About Uganda, the drunken Nation!
Curious to know the highest alcohol-consuming countries in the world? Well, if you’re a Ugandan, you have something to cheer about because, according to the recent World Bank rankings, our country is rated as the second drunkest nation in the world for the year 2022.
Looking at the amount of alcohol consumed by Ugandans aged 15 years or older, studies show that around 15.1 litres of alcohol is drunk per person per year. And the ‘baton’ is particularly held by young and old males who have quite the thirst for the hard drink.
The Seychelles, in top spot, beat us marginally after having drunk only 5.5 litres more. But it could be only a matter of time before we catch up or perhaps surpass them, especially considering that we improved by 20 percent from 2021.
However, just a few weeks after attaining that ‘milestone’, news regarding the suspected consumption of poisonous and illegally manufactured alcohol in West Nile, Northern Uganda that occurred on August 18, broke out. Today, at least 17 people have been reported dead while others are still hospitalized.
The victims, including an area LC2 chairperson, were allegedly asked to test the locally manufactured gin during a company promotion. Government later reported that results from the laboratory analysis of samples picked from the scene showed that the product was adulterated with excessive levels of methanol, above the maximum limit of 50 milligrams per litre.
It is public knowledge that only a handful of our people consume proper alcohol. In fact, 65 percent of all the alcohol consumed in Uganda is illicit. And in most cases, the bulk of alcohol consumers initially start drinking with the well-regulated beer but they quickly resort to the illegal types – waragi or spirits – once they run out of money.
In 2009, I was amused when I saw and heard the then Trade Minister Maj. Gen. (rtd) Kahinda Otafiire tell Parliament that, “…waragi doesn’t kill people…bad alcohol kills people…”. He went on, “If waragi was killing people, there would be nobody in this country”.

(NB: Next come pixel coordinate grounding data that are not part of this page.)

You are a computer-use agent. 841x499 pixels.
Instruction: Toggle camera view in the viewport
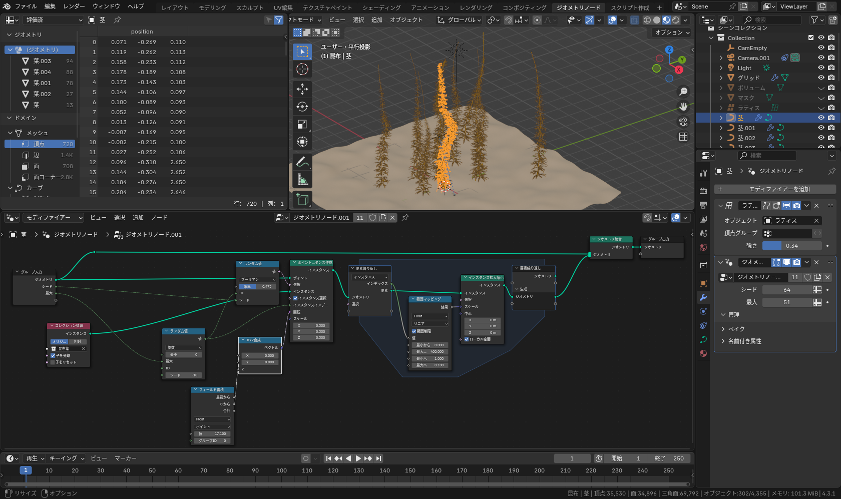tap(683, 122)
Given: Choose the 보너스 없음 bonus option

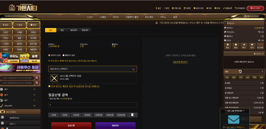Looking at the screenshot, I should (54, 78).
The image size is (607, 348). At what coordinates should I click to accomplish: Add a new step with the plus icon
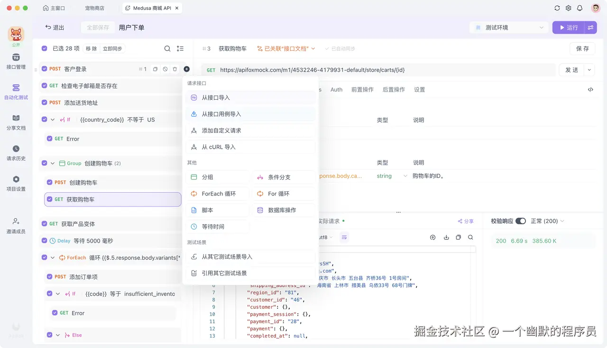pyautogui.click(x=186, y=69)
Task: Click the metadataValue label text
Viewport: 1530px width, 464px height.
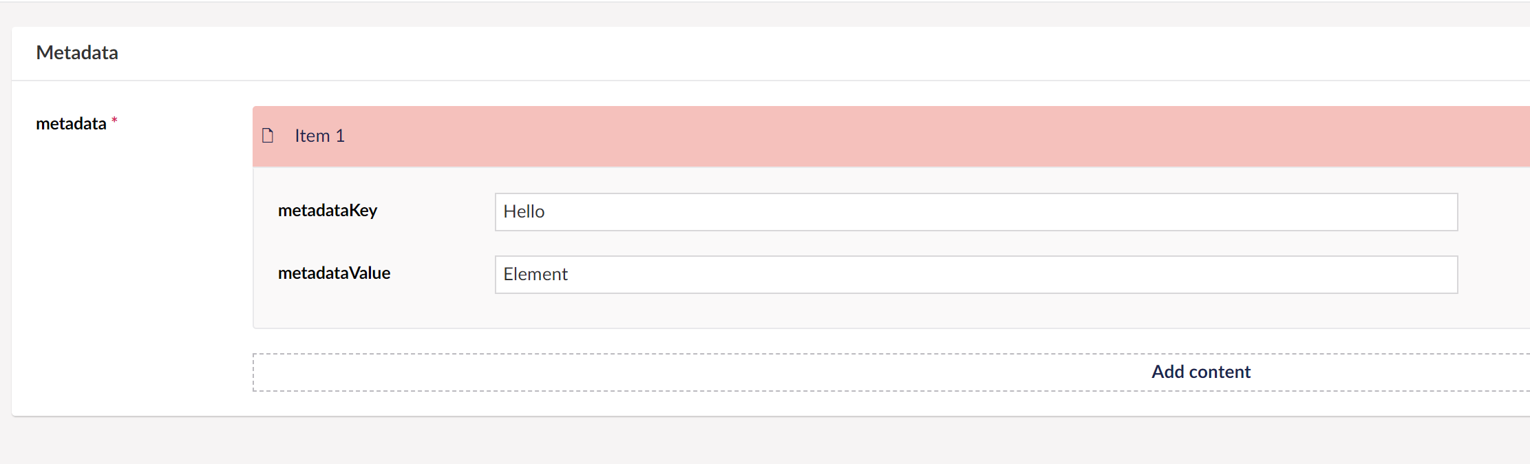Action: coord(334,273)
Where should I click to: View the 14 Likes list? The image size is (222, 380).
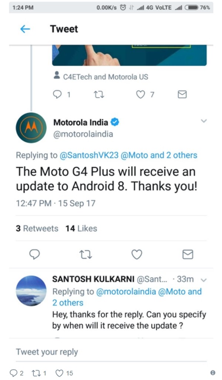click(81, 228)
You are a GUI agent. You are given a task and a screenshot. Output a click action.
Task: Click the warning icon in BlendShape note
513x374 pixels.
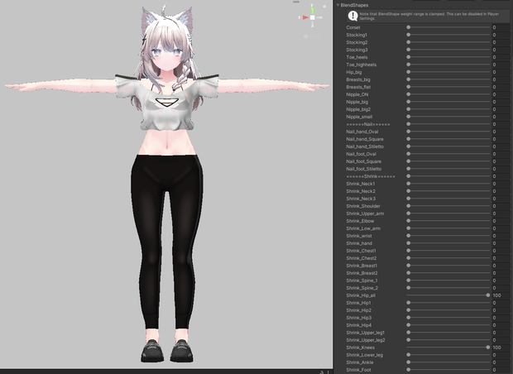[x=353, y=16]
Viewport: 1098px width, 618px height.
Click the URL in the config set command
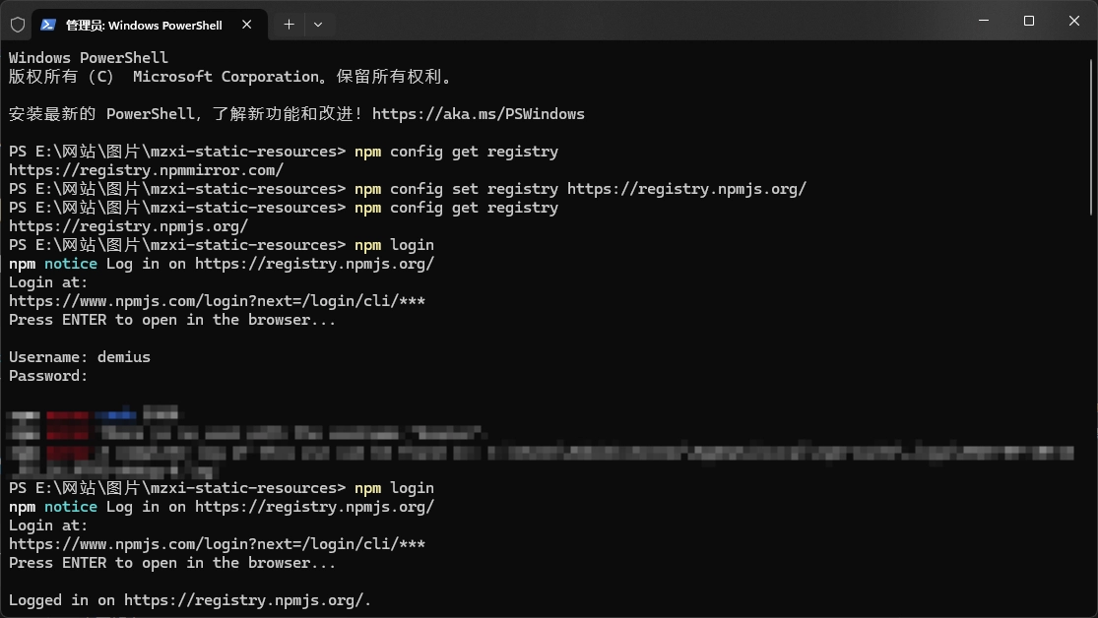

The truth, in my opinion, is this: alcohol, good or bad, actually does kill people and has been real poison to our growth as a nation. Our country’s high alcohol consumption has had serious social, economic and health consequences and is slowly killing both individual and community lives.
Its effects have swept across the entire Ugandan society, from families to workplaces; from businesses to government; from churches to schools; from ghettos to law enforcement, name it! Undoubtedly, alcoholism has pumped toxicity and dysfunction into the country.
There are countless examples of people whose lives have taken the worst turn due to alcohol. Before the outbreak of Covid-19, Butabika hospital was estimated to receive about 500 patients annually (it rose to 1,500 patients during the pandemic), with complications ranging from depression and other mental disorders. But available records indicate that alcohol abuse was the major contributor to these numbers.
In addition to mental health, alcohol use has immediate and long-term effects that increase the risks associated with numerous other health conditions. For instance, alcohol is a leading cause of risky sexual behaviours such as unprotected sex, sex with multiple partners, and rape. These behaviours usually result in sexually transmitted infections such as HIV/AIDs.
According to the World Health Organization, alcohol is also known to increase cancer of the liver, breast, colon, oesophagus, throat and mouth. Heart attacks, strokes and high blood pressure – all significant health conditions in Uganda – can develop from the harmful use of alcohol.
Our heavy alcohol use also significantly contributes to our short life expectancy. In high income nations, the average life expectancy at birth was 81 years as of 2019, far higher than in almost all of the heaviest drinking nations. In Uganda, the average life expectancy was just 63 years.
Uganda has a sluggish economy amid high poverty rates and alcoholism has not helped matters. Findings by health ministry show that Uganda lost at least shs907 billion to mental health conditions in 2021, including 770b in indirect productivity losses because of people being Ill and at least shs137 billion in government expenditure on related treatment.
There’s this argument that the more people drink, the more the economy grows. True, the alcohol beverage industry in Uganda is directly and indirectly among the largest providers of formal and informal employment and generates substantial amounts of tax revenue for government.
But factually-speaking, the economic consequences of alcohol consumption outweigh the benefits. Apart from money spent on drinks, heavy drinkers suffer many economic problems such as lower wages and lost employment opportunities, increased medical and legal expenses, and decreased eligibility for loans.
Residents in many of Ugandan communities lack the necessary information to make informed health decisions. And to partly avert the problem, there are should be public health awareness efforts about the effects of alcohol consumption.
Uganda also needs an explicit and comprehensive national alcohol policy. With this policy, alcohol should be placed on other national and local planning agendas with clear strategies dedicated to alcohol abuse and problems.
We need to appreciate that we are at a risk of a whole generation being drunk down the bottle. Let’s sober up, please!